The constitutional validity of Section 144 of CrPC
Section 144 of CrPC has given wide power to the Magistrate that restricts the fundamental right of the people. Therefore, the validity of this section has been challenged in many cases.
Madhu Limaye Vs Sub-Divisional Magistrate, Monghyr & Ors, 1971 AIR 2486, 1971 SCR (2) 711
The Court had held that merely because Section 144 of CrPC can be abused, it cannot be struck down if it is properly applied. The provision of the section is valid and constitutional as it is not in excess of the limits laid down by the Constitution for restricting the freedom guaranteed by it. There were some arguments between the two labour unions; therefore, the Magistrate passed a prohibitive order under Section 144 of CrPC to avoid any scuffle between the two labour union members. The order of the Magistrate was challenged on the ground of being arbitrary in nature.
The Court had held that the Magistrate is empowered to exercise this power only in case of emergency. This itself acts as a restriction on the Magistrate’s act. Therefore, no arbitrary power is given to the Magistrate and there is no abuse of power.
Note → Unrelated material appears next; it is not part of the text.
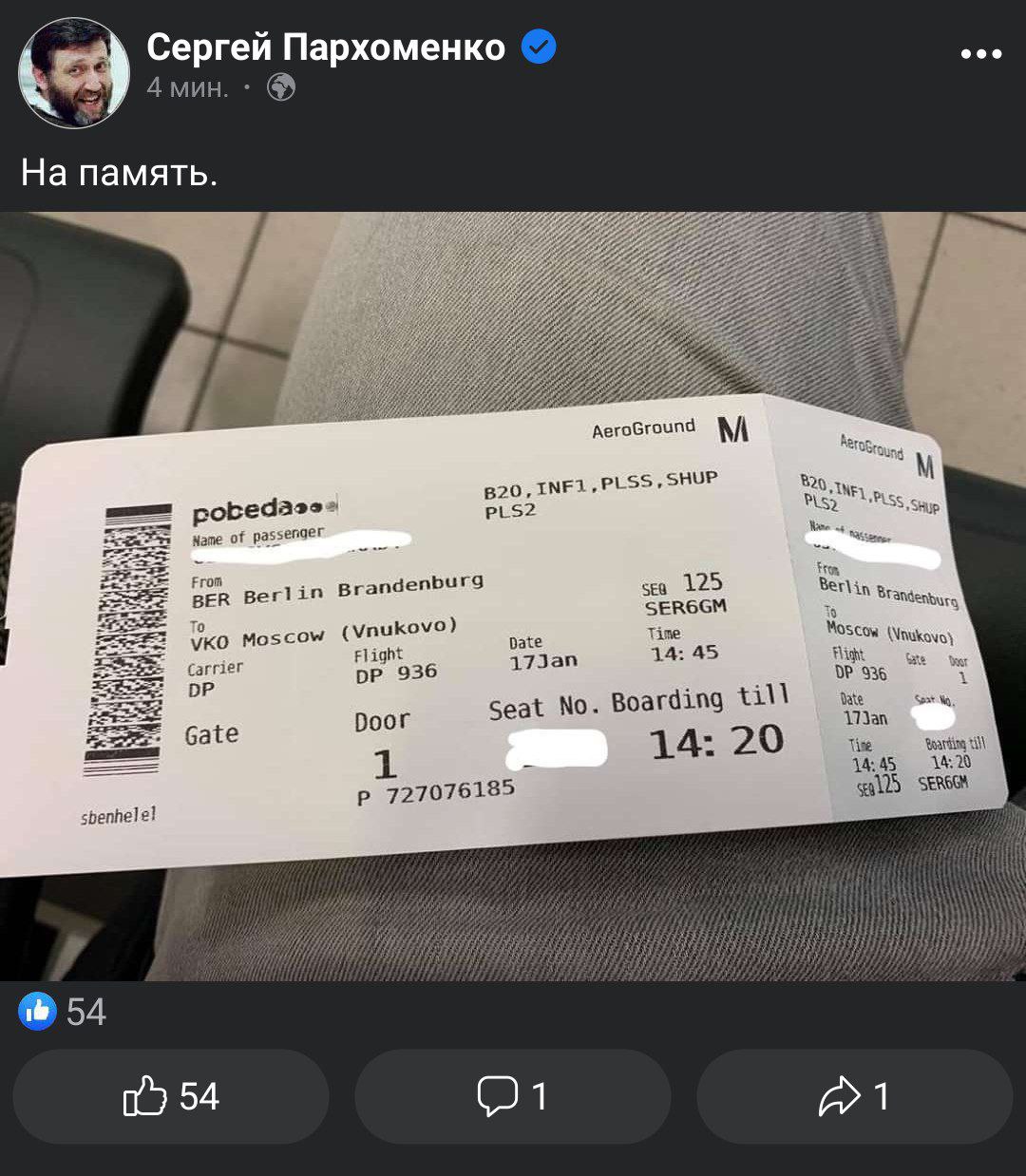The width and height of the screenshot is (1026, 1176).
Task: Share the post using the share button
Action: (855, 1096)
The Court had justified the constitutionality of Section 144 of CrPC by laying the following five points:
a) The Magistrate can pass ex-parte orders only in case of emergency. In such situations, the Magistrate must also serve a notice to the person against whom the order is passed.
b) The aggrieved person has the right to challenge the order of the Magistrate on the appropriate grounds, proving that the power is not arbitrary.
c) The aggrieved person is given an opportunity for a hearing. This proves the law of natural justice is also complied with.
d) The order passes or rejected will be based on the reason. This makes the action of the Magistrate reasonable.
e) Lastly, the order under Section 144 of CrPC is not appealable. However, the High Court has the power to either quash the order passed or ask the Magistrate to give material facts of the case. Thus, ensuring that the Magistrate is accountable.
In Re Ramlila Maidan Incident Case, 2012
The Court had criticized the government for using Section 144 of CrPC against the sleeping crowd in Ramlila Maidan. The Court had held that the Magistrate must detect and observe the situation and impose restrictions accordingly. There should not be any excessive restrictions either in nature or time and should strike a balance between the citizens’ rights and restrictions and rights and duties. The Court also stated that the restrictions should be reasonable, bona fide, and least invasive. It cannot be used to prevent citizens from peacefully using their fundamental rights.
What is the difference between section 144 and Curfew?
- Section 144 of CrPC restricts the gathering of 4 or more people in a particular area. Whereas, in Curfew, everyone is restricted into their house and no one is allowed to come out.
- Section 144 is imposed by District Magistrate, Sub-divisional Magistrate, or executive Magistrate, whereas, Collector and Police Commissioner can impose a curfew.
- In Section 144 of CrPC, all schools, colleges, markets, and offices are closed, whereas, during curfew all schools, colleges, markets, and offices are closed except for essential services such as banks, grocery stores, ATMs, vegetables, milk shops, etc. are open during a particular period with prior notice.
Section 144 of CrPC prohibits gathering four or more people in a particular area. It is imposed in urgent cases to prevent public nuisances or when there is a threat to public order, peace, or tranquillity. The State Government empowers the District Magistrate, Sub-divisional Magistrate, or Executive Magistrate to impose Section 144. Any person who is part of any unlawful assembly shall be punished with three years imprisonment. All the public offices, educational institutions, offices, and transport were shut during the issue of Section 144 of CrPC. Section 144 is different from the curfew. Section 144 restricts the assembly of more than four people, whereas; a curfew restricts the assembly of everyone at large.